This feature is limited to Snowflake accounts hosted on AWS.

Attention

Automated Snowpipe relies on Amazon S3 event notifications to determine when new files arrive in monitored S3 buckets and are ready to load. Currently, AWS cannot guarantee reliable delivery of event notifications to consumers such as an SQS queue. Therefore, until AWS can provide reliability guarantees for S3 event notifications, Snowflake cannot guarantee loading of all files staged to monitored S3 buckets.

As a workaround, we suggest following our best practices for staging your data files and intermittently executing an ALTER PIPE … REFRESH statement to load any missed files. For satisfactory performance, we also recommend using a selective path prefix with ALTER PIPE to reduce the number of files that need to be listed and checked if they have been loaded already (e.g. bucket_name/YYYY/MM/DD/ or even bucket_name/YYYY/MM/DD/HH/ depending on your volume).

Note that calling Snowpipe REST endpoints to load data is not subject to this limitation.

In this Topic:

Limitations of Automated Snowpipe Using Amazon SQS

  • Virtual Private Snowflake (VPS) customers: Amazon SQS is not currently supported by AWS as a VPC endpoint. Although AWS services within a VPC (including VPS) can communicate with SQS, this traffic is not within the VPC, and therefore is not protected by the VPC.

  • Snowpipe with auto-ingest enabled uses SQS notifications to determine when new files arrive in monitored S3 buckets and are ready to load. SQS notifications contain the S3 event and a list of the file names. They do not include the actual data in the files.

Configuring Automated Snowpipe Using Amazon SQS

Before proceeding, determine whether an S3 event notification exists for the target path (or “prefix,” in AWS terminology) in your S3 bucket where your data files are located.

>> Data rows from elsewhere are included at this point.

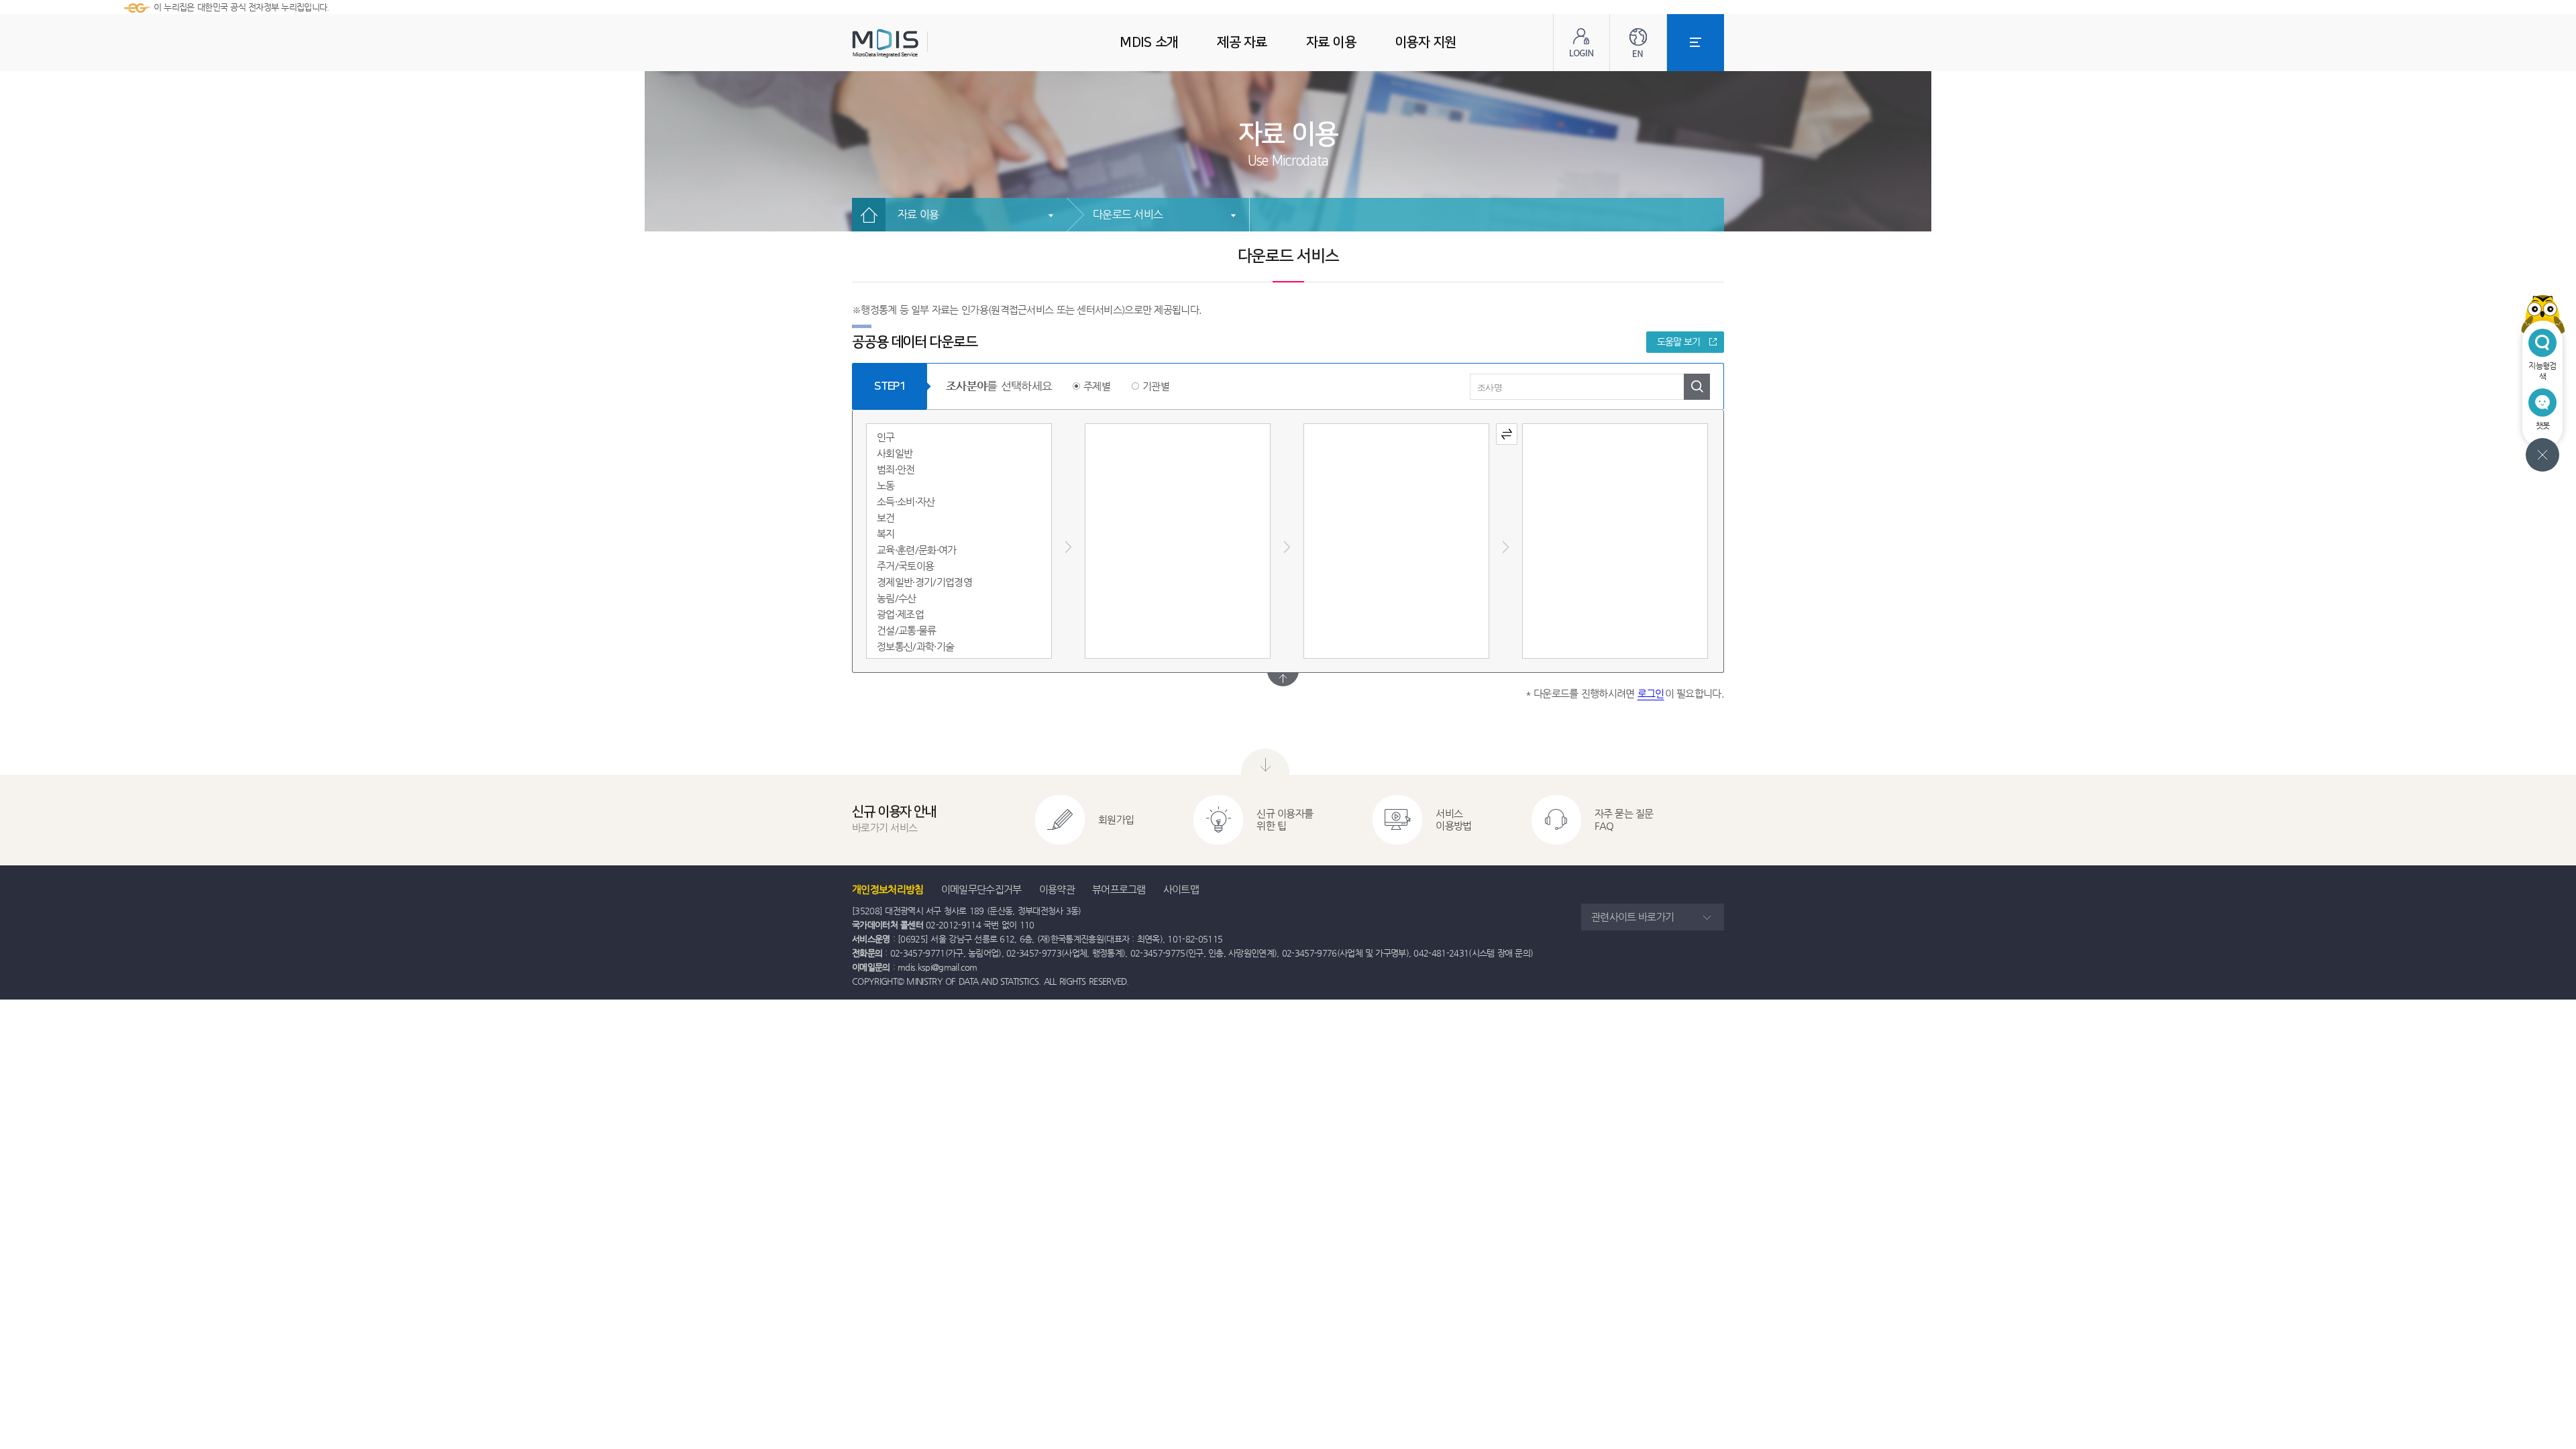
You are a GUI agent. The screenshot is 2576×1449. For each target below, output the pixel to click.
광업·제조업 (900, 614)
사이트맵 (1181, 889)
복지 (886, 533)
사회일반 (894, 453)
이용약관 (1057, 889)
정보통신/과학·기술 (915, 646)
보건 (886, 517)
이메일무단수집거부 (981, 889)
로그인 (1651, 693)
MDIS (919, 43)
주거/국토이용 (905, 566)
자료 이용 (918, 214)
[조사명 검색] (1697, 387)
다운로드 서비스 (1128, 214)
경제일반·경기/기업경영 (924, 582)
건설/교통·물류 (906, 630)
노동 (886, 485)
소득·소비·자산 (906, 501)
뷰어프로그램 (1119, 889)
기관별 (1155, 386)
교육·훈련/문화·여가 (917, 549)
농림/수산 (896, 598)
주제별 (1096, 386)
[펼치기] (1283, 679)
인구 (886, 437)
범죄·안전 (896, 469)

AWS rules prohibit creating conflicting notifications for the same path.

The following options for automating Snowpipe using Amazon SQS are supported:

  • Option 1. New S3 event notification: Create an event notification for the target path in your S3 bucket. The event notification informs Snowpipe via an SQS queue when files are ready to load.

    This is the most common option.

    Important

    If a conflicting event notification exists for your S3 bucket, use Option 2 instead.

  • Option 2. Existing event notification: Configure Amazon Simple Notification Service (SNS) as a broadcaster to share notifications for a given path with multiple endpoints (or “subscribers,” e.g. SQS queues or AWS Lambda workloads), including the Snowflake SQS queue for Snowpipe automation. An S3 event notification published by SNS informs Snowpipe via an SQS queue when files are ready to load.

Option 1: Creating a New S3 Event Notification to Automate Snowpipe

This section describes the most common option for triggering Snowpipe data loads automatically using Amazon SQS (Simple Queue Service) notifications for an S3 bucket. The steps explain how to create an event notification for the target path (or “prefix,” in AWS terminology) in your S3 bucket where your data files are stored.

Important

If a conflicting event notification exists for your S3 bucket, use Option 2: Configuring Amazon SNS to Automate Snowpipe Using SQS Notifications (in this topic) instead. AWS rules prohibit creating conflicting notifications for the same target path.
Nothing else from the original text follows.